§ **TASK BRIEF**: Look below for the line holding "Click first folder icon under windsurf" and the line holding "Pick the highlighted". Transcribe exactly those lines and all lines between them, nothing more.

§ **PROVIDED RECORDS**:
--------------------------------

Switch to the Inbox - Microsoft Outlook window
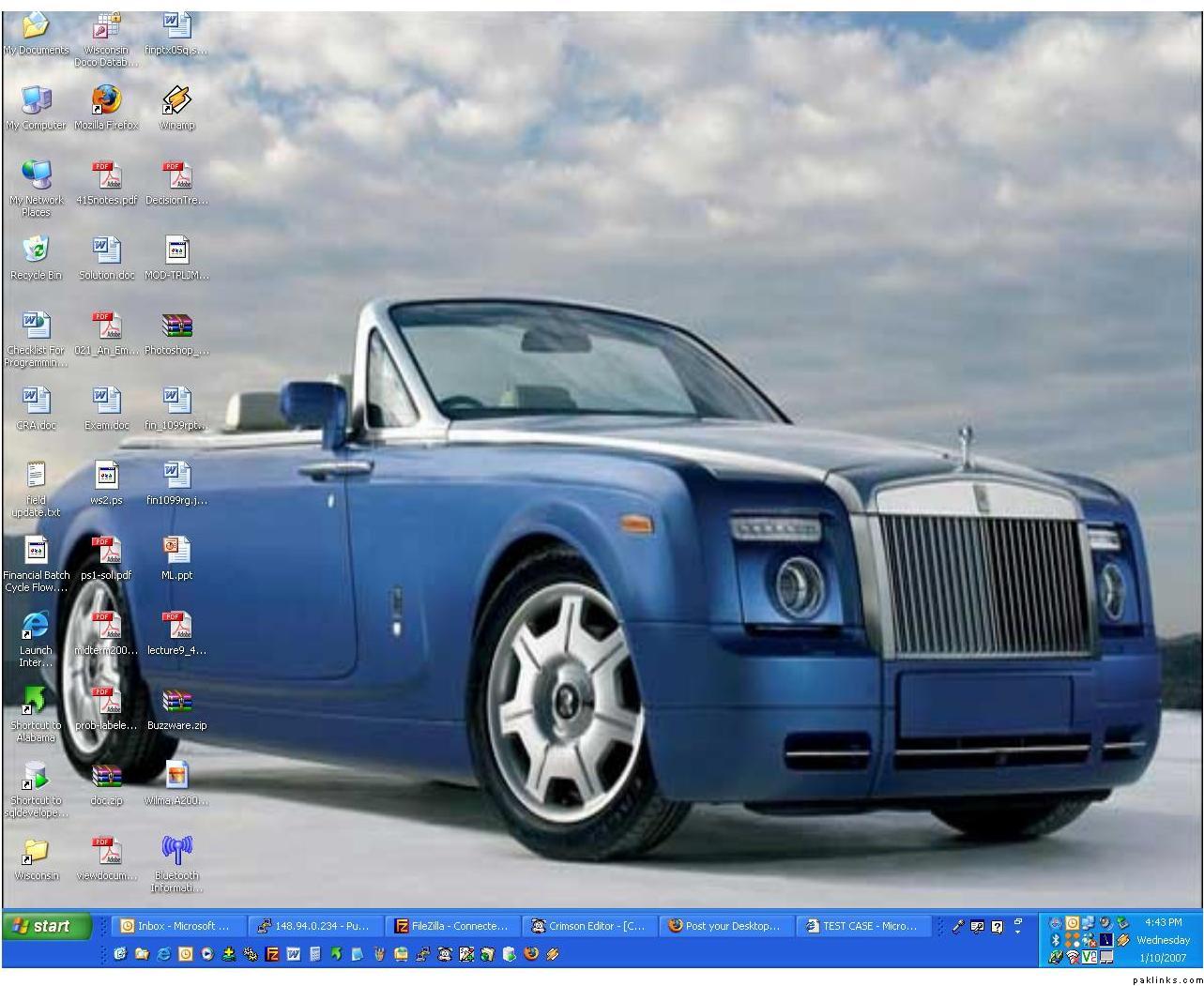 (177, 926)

--------------------------------

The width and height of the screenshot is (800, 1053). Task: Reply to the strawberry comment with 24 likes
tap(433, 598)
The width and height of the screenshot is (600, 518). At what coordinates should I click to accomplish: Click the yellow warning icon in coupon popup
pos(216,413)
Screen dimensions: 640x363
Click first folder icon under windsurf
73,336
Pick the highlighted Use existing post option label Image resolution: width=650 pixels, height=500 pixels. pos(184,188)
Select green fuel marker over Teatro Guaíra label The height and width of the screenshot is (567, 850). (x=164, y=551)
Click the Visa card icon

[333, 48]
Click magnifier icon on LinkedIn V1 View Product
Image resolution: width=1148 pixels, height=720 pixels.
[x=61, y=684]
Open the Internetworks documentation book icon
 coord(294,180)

--------------------------------

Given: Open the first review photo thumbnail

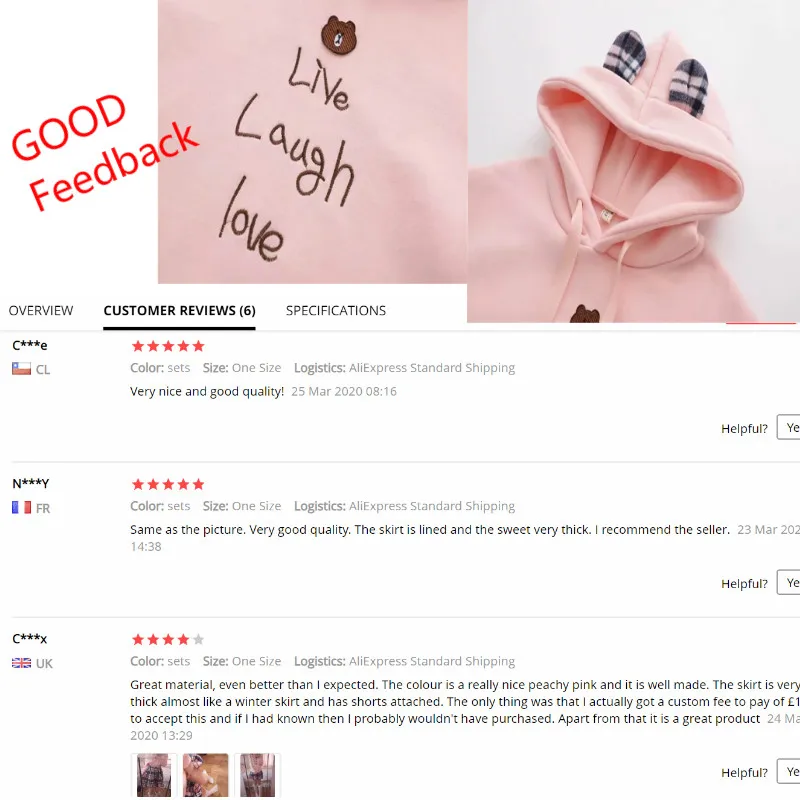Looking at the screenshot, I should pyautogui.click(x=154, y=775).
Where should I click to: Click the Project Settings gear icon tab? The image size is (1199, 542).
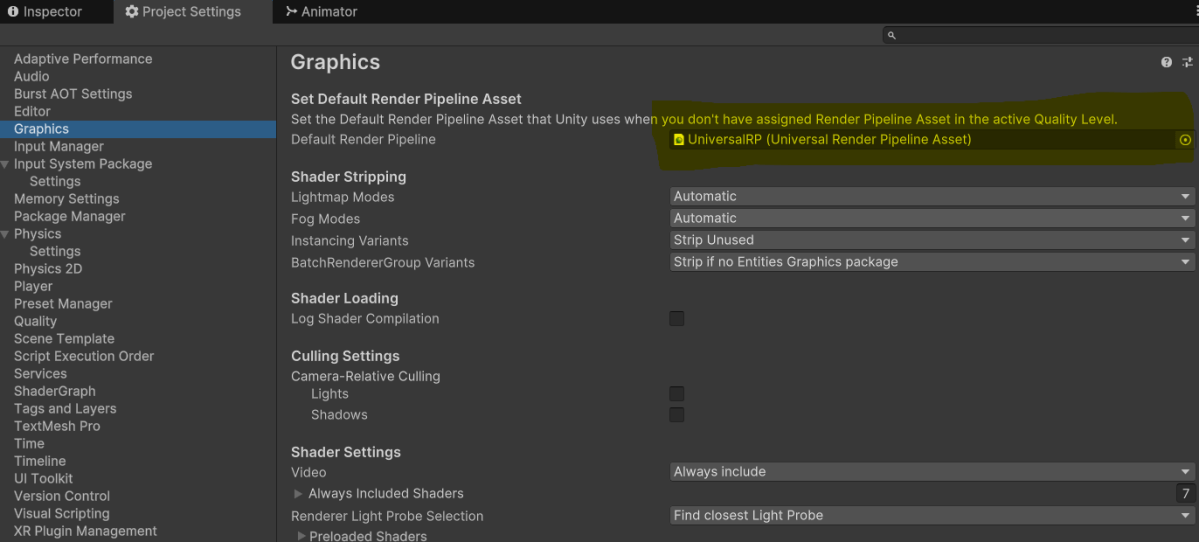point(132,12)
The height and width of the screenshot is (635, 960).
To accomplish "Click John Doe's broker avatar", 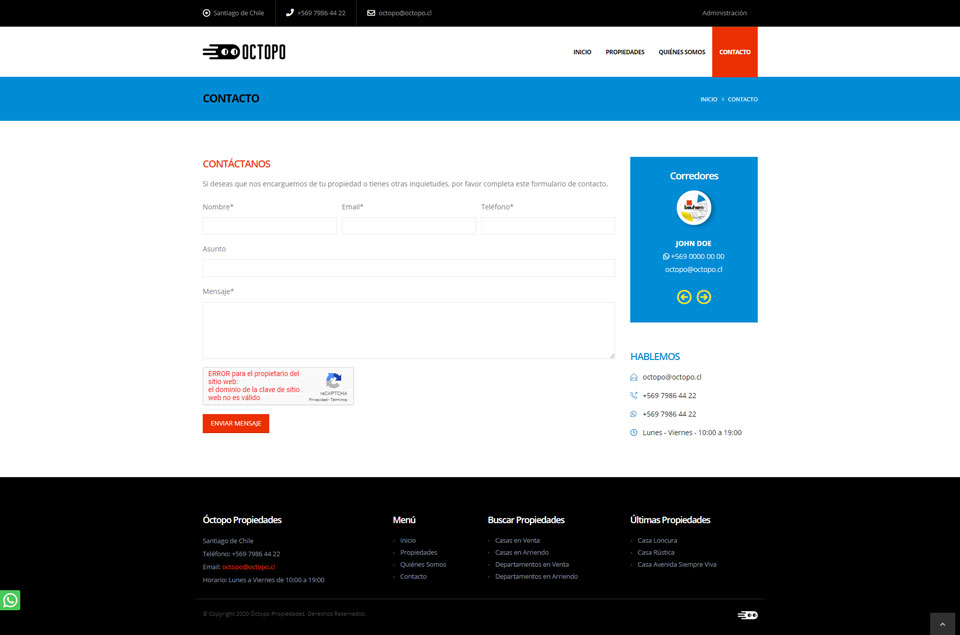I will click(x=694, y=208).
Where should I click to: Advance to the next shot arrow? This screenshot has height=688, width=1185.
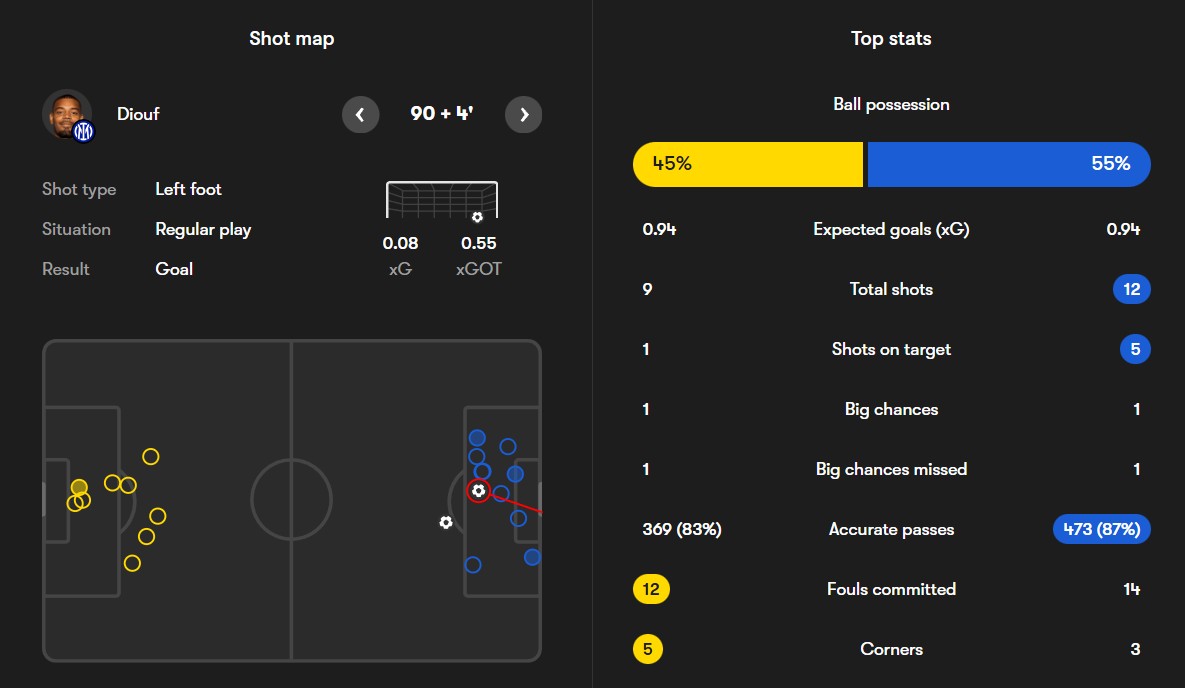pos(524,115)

--------------------------------

§ **RESULT FOR THIS TASK**:
Click first folder icon under windsurf
73,336
Pick the highlighted Use existing post option label Image resolution: width=650 pixels, height=500 pixels. pos(184,188)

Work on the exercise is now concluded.